MATERIAL TO PROCESS:

※ ※ ※

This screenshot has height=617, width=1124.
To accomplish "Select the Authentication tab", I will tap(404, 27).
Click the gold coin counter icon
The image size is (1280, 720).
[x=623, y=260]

※ ※ ※

Please write the data above out again, exactly the same.

This screenshot has height=617, width=1124.
To accomplish "Select the Authentication tab", I will tap(404, 27).
Click the gold coin counter icon
The image size is (1280, 720).
[x=623, y=260]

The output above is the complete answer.